Step Six: Choose your Color Management path. In a perfect world, choosing Managed by Printer or selecting a specific printer profile (to put Lightroom in charge of color management) should produce equally good results. However, your mileage may vary. My suggestion would be to give your printer a chance by leaving it set to Managed by Printer, and see how it does. If you like the result, then you are good to go.
If you choose Managed by Printer in Lightroom Classic, then you have to ensure that color adjustment is ON in the printer driver. On my Epson printer, when Managed by Printer is on, my Color setting in the Print Settings (PC: Properties) dialog is active.
The alternative is to choose the specific profile for your printer/paper combo via the Profile drop-down menu in the Print Job panel in Lightroom Classic. This puts Lightroom in charge of color management, and when this is the case the color adjustment setting in the printer driver needs to be disabled or set to off.
If you decide to choose a specific printer profile in Lightroom Classic, you want to find the one that specifically matches the printer model and brand of paper you are using. Most printers will install profiles for that company’s popular papers when you install the printer driver, but you may need to visit the paper company’s website to download profiles for any papers not installed. This is especially true for third-party papers.
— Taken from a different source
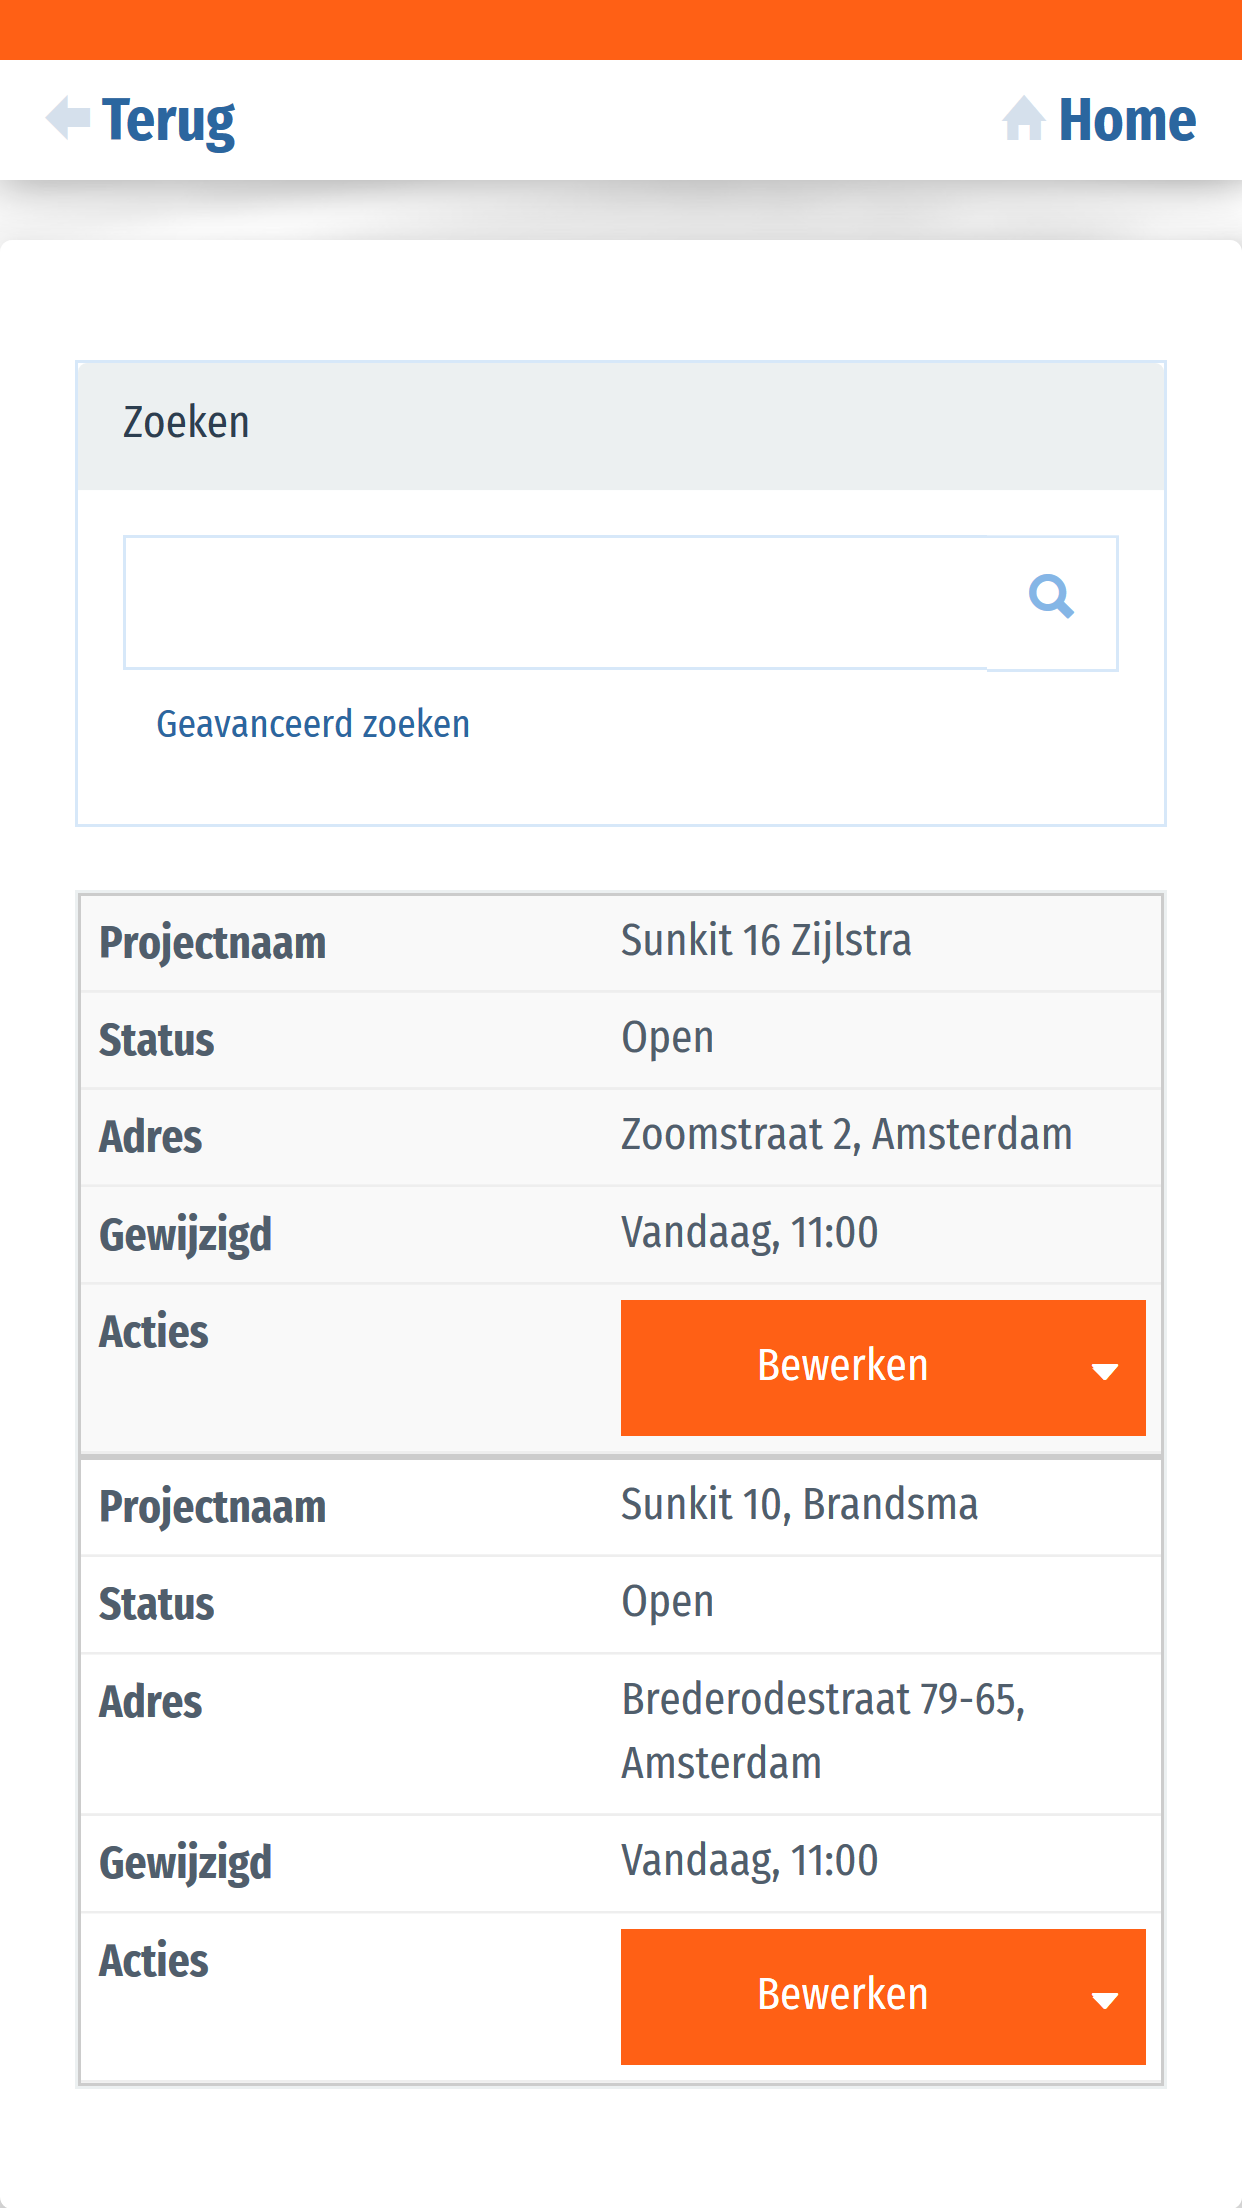Click the Open status of Sunkit 10, Brandsma
1242x2208 pixels.
tap(667, 1602)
Do a test run with each option, and in each case, ensure that only the printer driver or only Lightroom Classic is managing color (not both at the same time), and compare results. Choose the option that you like best for your future prints. Don’t look back.
Step Seven: Click the Printer … button to access the printer driver. On Mac, in the Print dialog go to Print Settings and choose your Media Type (this is the type of paper you are using). Confirm your color management setting is correct based on what you chose in Lightroom Classic.
On PC, in the Print dialog, click Properties, then choose your Media Type, and confirm your color management setting is correct.
If all looks good, load your paper in the printer and click Print (PC: OK).
Note, if your prints come out darker than expected, check Print Adjustment at the bottom of the Print Job panel and do a test with increased Brightness amounts until you get a result to your liking. Leave that setting enabled for future prints. You won’t see a preview of those sliders in Lightroom Classic. You only see the effect in the actual print.
Printing with Lightroom Classic can seem like a lot of work at first, but once you’ve had a successful print run you can save your settings as a template to make it a snap in the future. Before leaving the Print module, with all your good settings dialed in, click the + sign on the Template Browser, and give your template a meaningful name (consider including paper size and media type). The next time you want to print off a batch of photos with those settings you can start by clicking the template, selecting your photos, and then head right to the Printer … button to confirm settings and send it to the printer.
Great article. I look forward to learning more
If your prints are too dark its your monitor which is too bright recalibrate to about 100-150 cd
Andy, That’s a fair point, but it is not always practical, desirable, or possible for everyone to darken down their screen brightness just for the benefits of their prints, which is why Adobe added the Print Adjustment section. Just leave your monitor looking the way you like, bump up the brightness setting, and print on.
I have learned alot from you and all the lesson on Kelby One. Everything I have learned made my photography easy and alot more phone.
Love the “Lightroomkillertips”!! Short enough to read in one “sitting” and short enough to remember what i read ! yet packed with useful information!!! Thank you!!!
Using Print Adjustments made a huge difference in the quality of my prints. Well worth doing a test print. Great article.